Four out of the last five years Patient Privacy Rights’ Founder, Deborah C. Peel, MD, has been listed in ModernHealthcare magazine’s “100 Most Influential People in Healthcare.”

patientprivacyrights.org

Biography

Is Project Nightingale the “Cambridge Analytica” of the US ‘Healthcare’ sector?

Will the Google-Ascension theft and use of millions of patients’ health data without consent finally expose the total lack of US health data privacy?

Deborah C. Peel, MD is possibly the world’s leading digital ethicist/privacy warrior advocating for the universal human right to privacy, i.e, to control the disclosure of our most sensitive personal data: data about our minds and bodies.

Ethical solutions for the Digital Age can’t be written in words. Ethical solutions require provable code for self-sovereign technologies using OS, standards-based technology to ensure individuals control personal health data, not government or corporations. Is the US a Democracy if the universal human right to privacy is trumped by government and industry’s rights?

In 2002 the US stripped all 280 million citizens of the right to privacy:

“The consent provisions…are replaced with a new provision…that provides regulatory permission for entities to use and disclose protected health information for treatment, payment, and healthcare operations.” 67 Fed. Reg. 53,183

(It seems no one read the regulations; government & industrry are still selling the lie that “HIPAA is a Privacy Rule”)

In 2004 Dr. Peel retaliated by founding Patient Privacy Rights (PPR) after 30 years as a psychiatrist and Freudian psychoanalyst. The only way to restore patient trust in health professionals is to enforce a Hippocratic Oath for the Digital Age. Without trust and control over personal data, there will never be full and accurate data about our minds and bodies for treatment or any other use.
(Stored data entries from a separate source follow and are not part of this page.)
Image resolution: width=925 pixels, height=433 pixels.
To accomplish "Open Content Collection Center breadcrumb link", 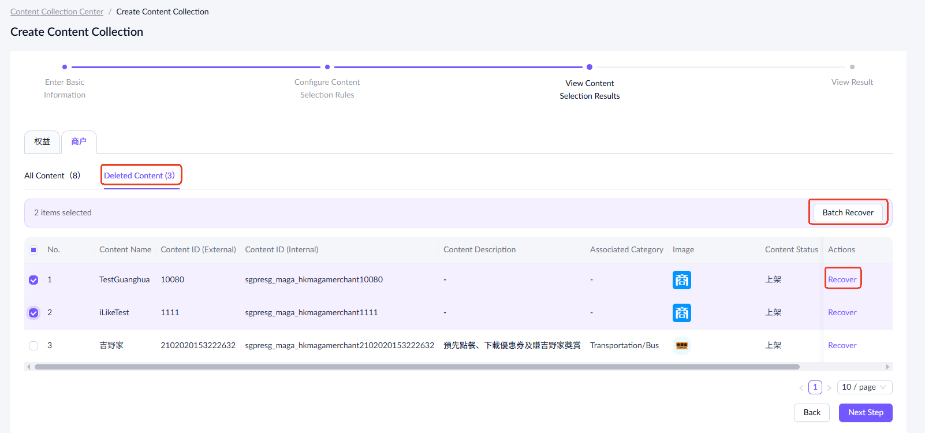I will coord(57,12).
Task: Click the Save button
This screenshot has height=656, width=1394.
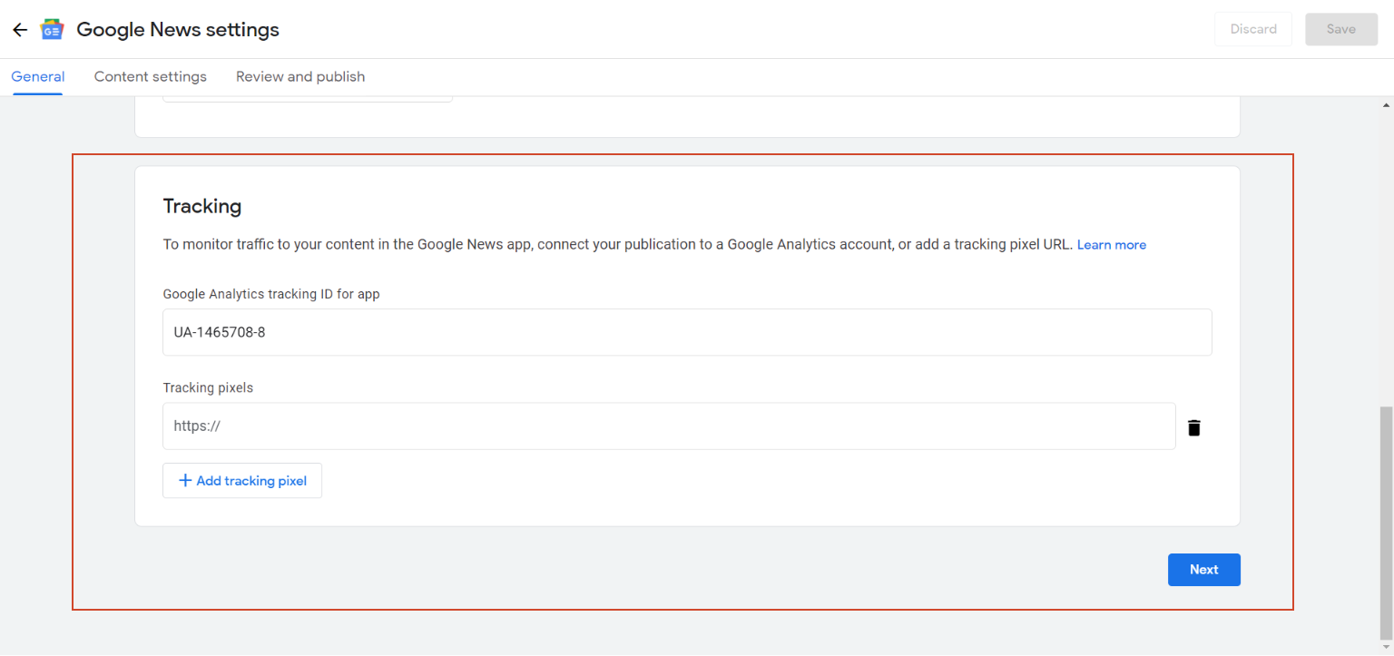Action: (x=1340, y=29)
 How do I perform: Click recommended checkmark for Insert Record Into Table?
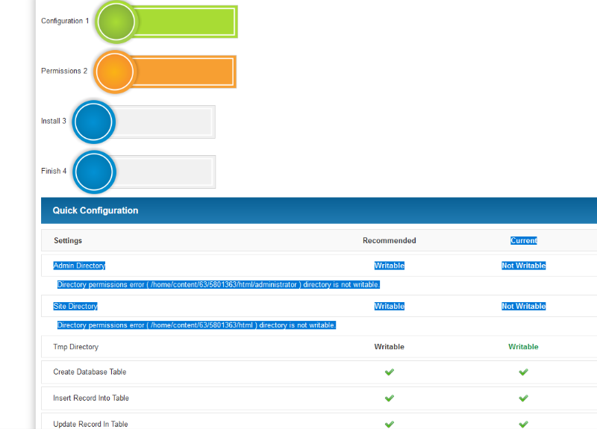tap(389, 398)
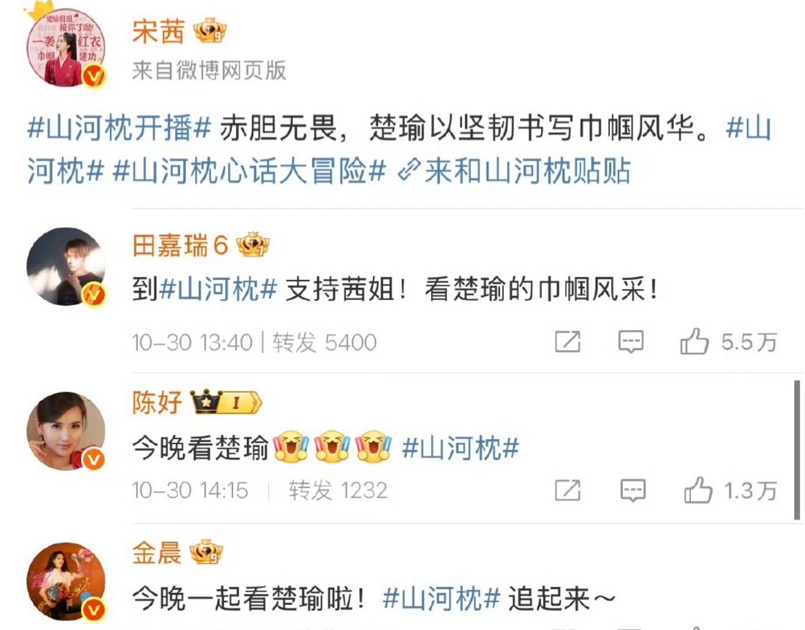Tap the level badge beside 陈好's name
Image resolution: width=805 pixels, height=630 pixels.
(226, 402)
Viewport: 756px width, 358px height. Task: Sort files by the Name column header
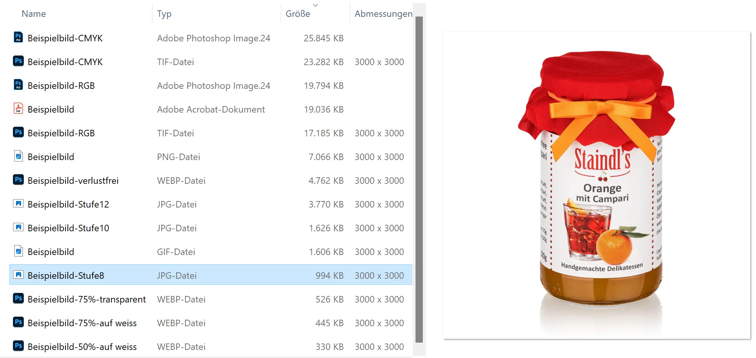pos(34,14)
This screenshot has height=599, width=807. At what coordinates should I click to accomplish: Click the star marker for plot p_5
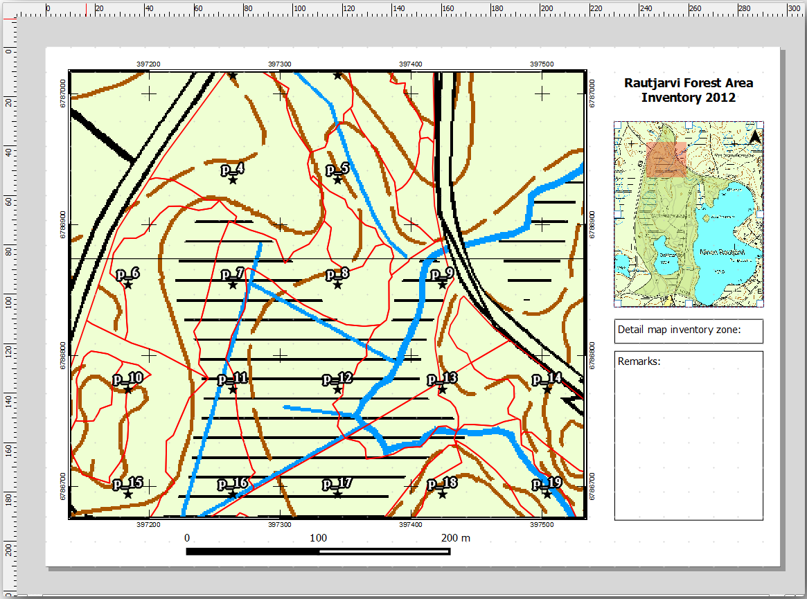[337, 180]
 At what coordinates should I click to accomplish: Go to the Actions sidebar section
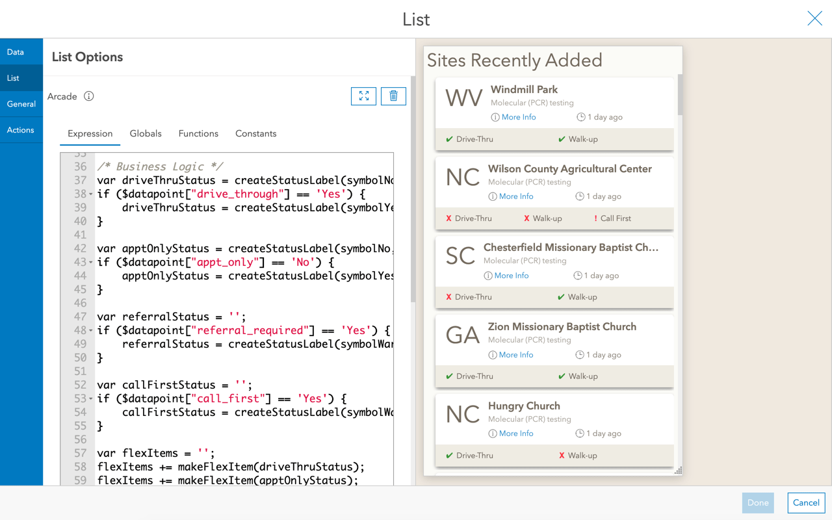click(20, 130)
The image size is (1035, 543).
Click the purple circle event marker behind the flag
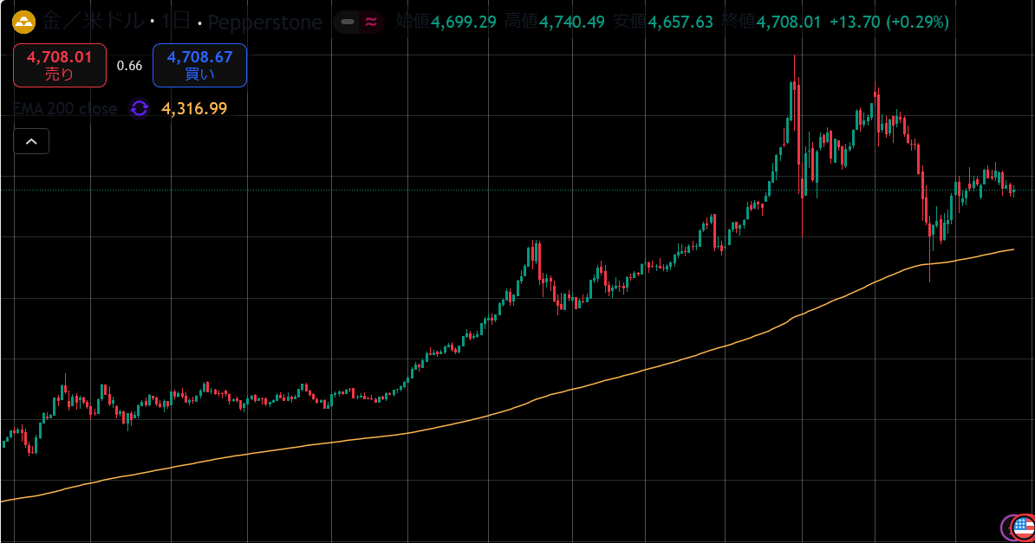pyautogui.click(x=1009, y=527)
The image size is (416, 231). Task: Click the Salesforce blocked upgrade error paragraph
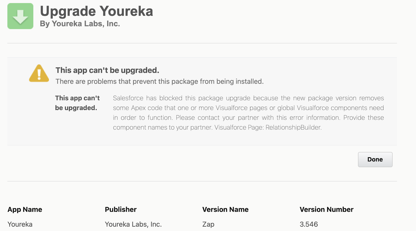coord(248,113)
Current US health data are filled with errors and omissions that humans or machines don’t reconcile, which means US health data are all ‘Bad Data’.

PPR educates the US and the world about the need for health privacy via its International Summits on the Future of Health Privacy, by bestowing Louis D. Brandeis Privacy Awards on national and international scholars & advocates who promote the human right to health privacy, and by leading a bipartisan coalition of 50 organizations representing 10.3M people to advocate in Congress, federal agencies, and with the healthcare industry.